I’ve been dying to try Moim, the new restaurant in a space that used to be a Chinese laundry on Garfield just east of Seventh Avenue.
I happen to love Korean food and frequent an inexpensive Korean lunch place near Union Square called Manna.
I was eager to see how Moim’s cooking compared to the food I enjoy over there. I was also dying of curiosity about the beautifully designed restaurant that quietly sprung up a couple of months ago.
I’d peeked in few times and it looked very intriguing.
Well, something very special has come to Park Slope and it has an interesting Park Slope twist to it.
Moim is owned by a Korean couple who live in Park Slope. He is a CFO of a Queens hospital and she is the restaurant’s chef. They bought the brownstone that Moim is in and did a MAJOR renovation to the space where the Chinese laundry used to be.
But that’s not all. The owners dug a new foundation in the former backyard and added an elegant back room for the restaurant and a patio for dining alfresco. The addition also houses the wife’s high tech kitchen.
Not only did this couple put an enormous amount of money into the restaurant but also real architectural elegance and Asian style. For the extensive renovation, they hired a well know Tribeca architect and he did an incredible job.
Stone, black brick, Asian screens: beautiful architectural touches abound. Moim, which means "gathering" Korean is an exceedingly nice place to be.

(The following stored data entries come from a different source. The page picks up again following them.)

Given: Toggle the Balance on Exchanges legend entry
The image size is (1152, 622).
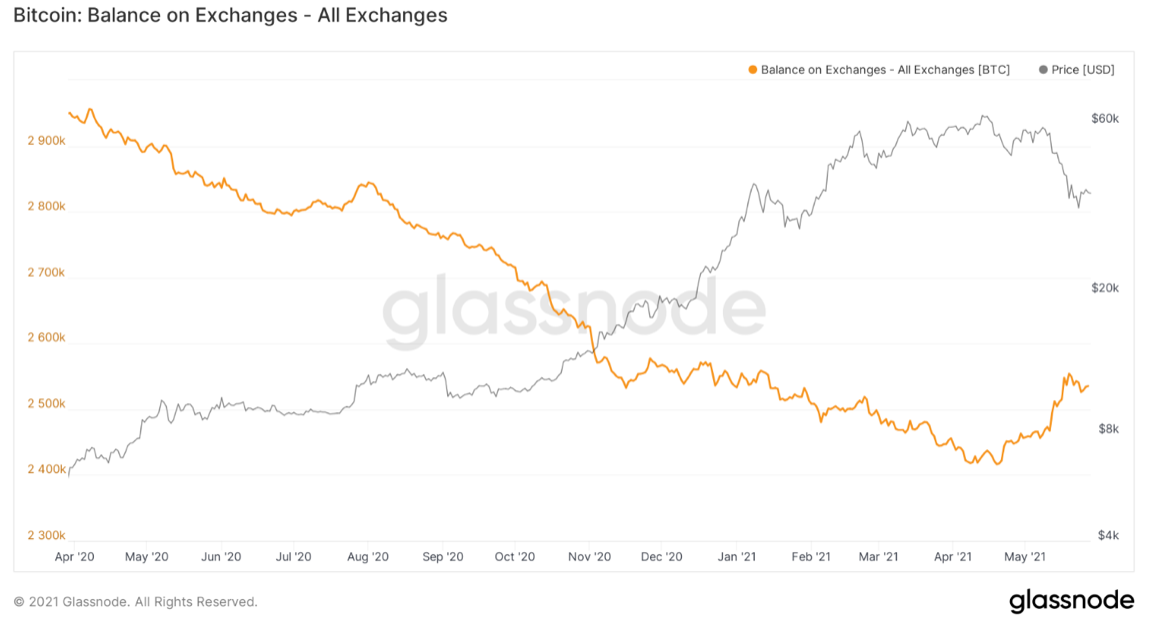Looking at the screenshot, I should (879, 70).
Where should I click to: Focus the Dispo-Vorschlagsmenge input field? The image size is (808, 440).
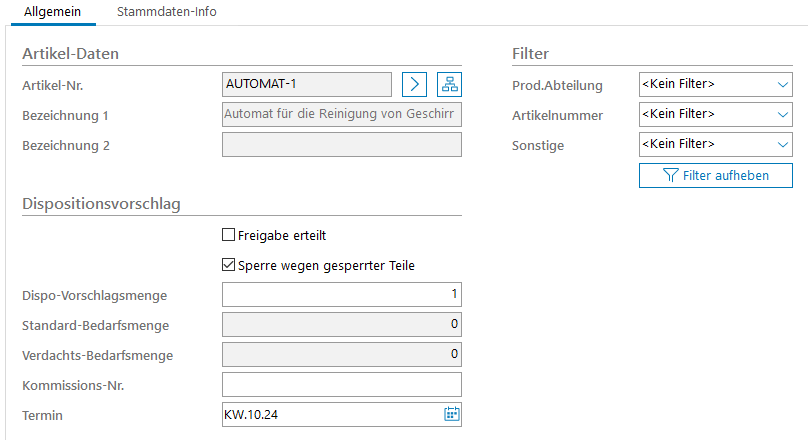pyautogui.click(x=341, y=295)
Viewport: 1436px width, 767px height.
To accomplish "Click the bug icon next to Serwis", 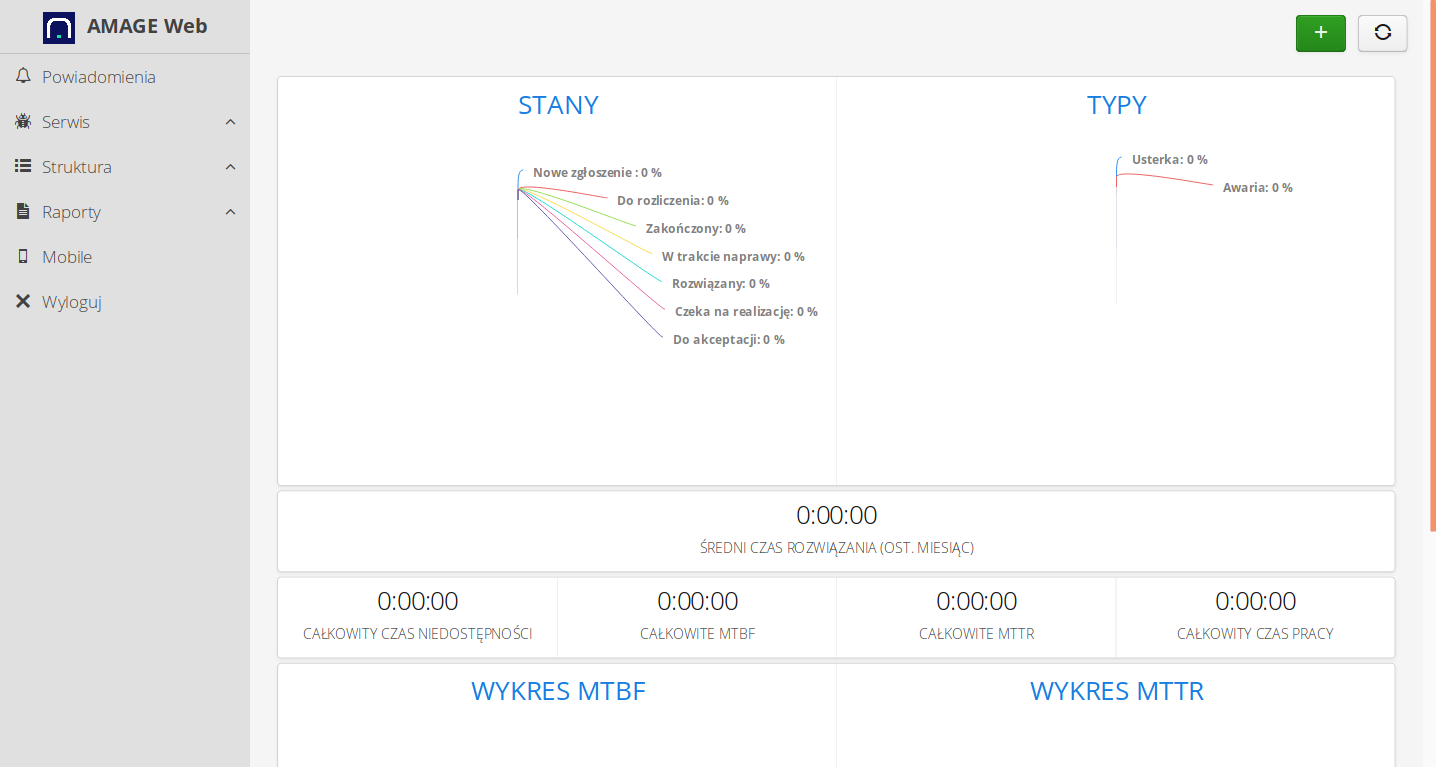I will click(x=22, y=121).
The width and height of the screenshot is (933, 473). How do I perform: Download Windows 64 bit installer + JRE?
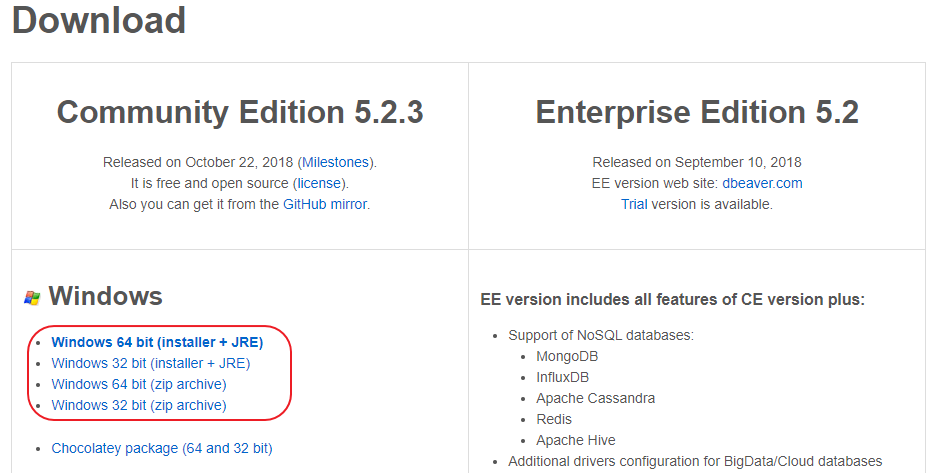(x=157, y=342)
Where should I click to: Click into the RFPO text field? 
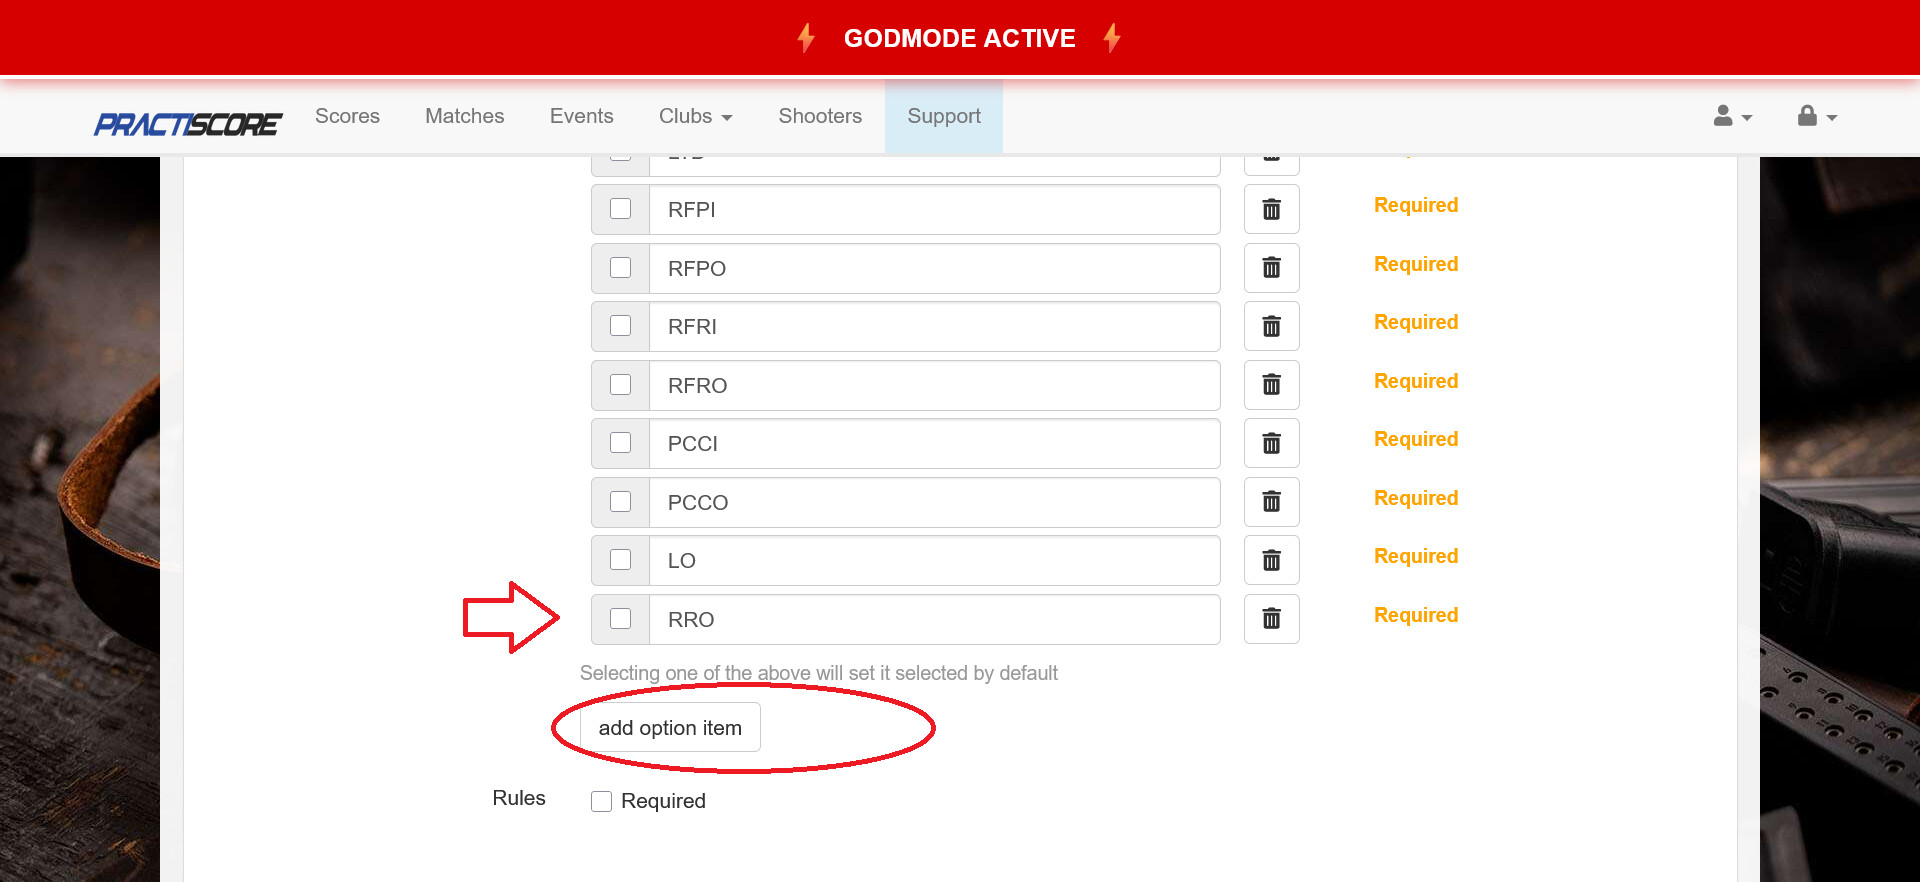click(x=934, y=268)
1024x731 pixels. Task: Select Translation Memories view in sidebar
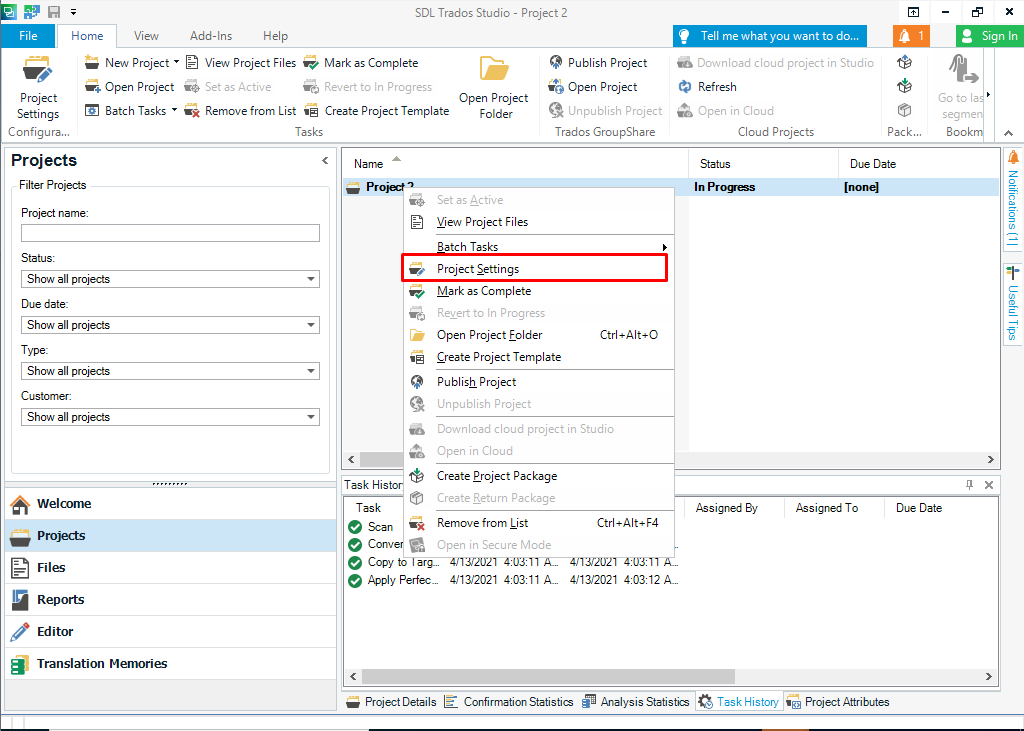click(101, 664)
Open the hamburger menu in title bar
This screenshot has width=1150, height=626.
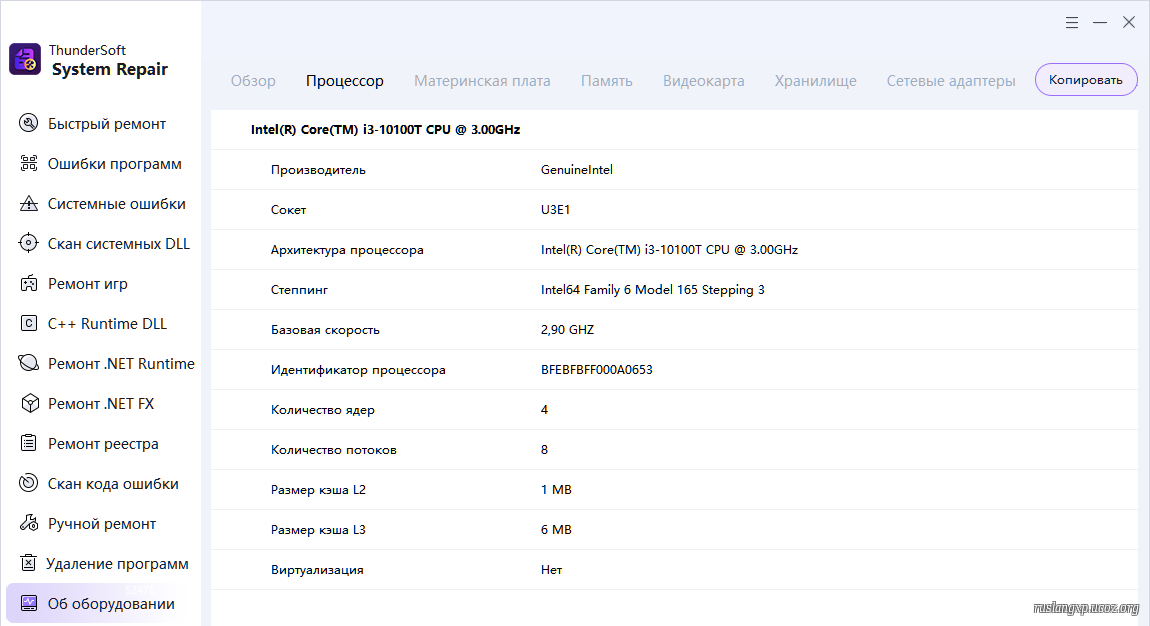point(1071,22)
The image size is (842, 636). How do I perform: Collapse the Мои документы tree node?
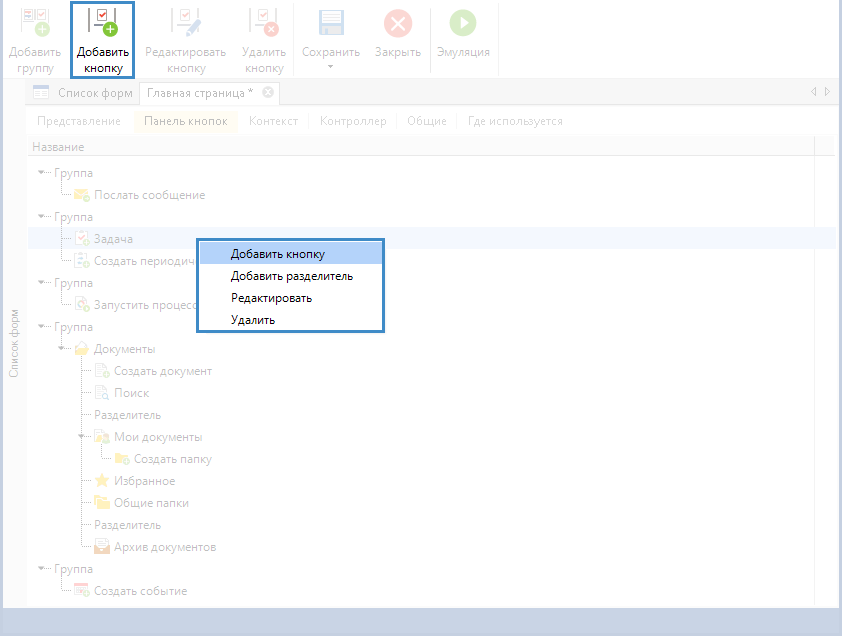[x=82, y=437]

Enough about the decor. The food and service were very good. The moderately priced menu is a a mysterious collection of Korean classics and what I think must be new Korean cuisine.
We had a delicious crab salad as an appetizer but we smelled spare ribs and other delicious smelling small plates going to a table near us.
I throughly enjoyed my Dol Sot Bi Bim Bop, vegetables, meat and rice served in a steaming hot stone rice bowl. The food continues to cook while you eat. Unlike Manna, Moim stirs in a spicy red sauce and other condiments that you must add at the lunch place. I sensed that what I was eating was an authentic but slightly more sophisticated interpretation of what is basically Korean homecooking.
Hepcat had O Lee Gui duck breast with goji berry and asian vegetables. He didn’t give me a bite and it disappeared quickly. Usually a sign that he’s enjoying his food.
According to New York Magazine, "Chef-owner Saeri Uyoo Park has cooked at Spice Market, Café Gray, and
the Modern, but here she mines her own Korean background for dishes
like kimchee stir-fry with pork and tofu, and steak tartare with Asian
pear and pine nut."
The restaurant was lightly attended when we got there around 8 p.m. But at around 9 pm a group of about 20 mom friends gathered for a "mom’s night out" were sitting at a very large table near the front. The restaurant was quite full by the time we left.
Moim is still waiting for their liquor license but will have wine and cocktails. There’s a lovely bar near the front. The kitchen closes at 11 p.m., remarkably late for a Seventh Avenue eatery.
On so many levels, Moim may be one of the most sophisticated restaurants ever on Seventh Avenue. It’s bringing a cuisine unfamiliar to many in Brooklyn, lots of new flavors, new tastes, new textures.
I have nothing but high praise and high hopes for this lovely effort by locals to bring something so elegantly new to Park Slope’s main street with moderate prices and excellent food.
Moim is located at 206 Garfield Pl.,
Brooklyn, NY 11215
Just east of Seventh Ave.
718-499-8092
Greasy
Oh boy. I have to say that I thought the food was pretty terrible. The space is beautiful. As an architect and a Korean-American, I was surprised to hear a good review and the menu described as moderately priced. I thought MOIM was trying to bring a little Woo Lae Oak to Park Slope and failed. I was so sad, because I met the owner, thought he was very nice, got excited about the aesthetics, and then paid $22 for a single short rib that they called Kalbi and prepared in a way that made it impossible to eat. It was tough and sinewy and presliced so there was no way to pick up what is traditionally finger food (i.e. ribs). We spent what we normally spend at Woo Lae Oak in Soho and walked away hungry and confused.
thanks for this. i absolutely love this place also. what a treat to have in the neighborhood. i hope we might get a few other top notch places on 7th avenue to follow suit…
thanks for the nice description. we’ve been to Moim several times now and have always enjoyed it. the food is first rate and so is the service.
one thing, though: the dol sot bi bim bot, though delicious, may be too refined. the rice at the bottom doesn’t burn and adhere to the pot. I’ll always remember the time I shared a table at a Korean restaurant on 32nd Street with an elegant middle aged Korean woman, who showed me the proper way to prepare and eat bi bim bot, including the best part: scraping up and enjoying the burned bits at the end.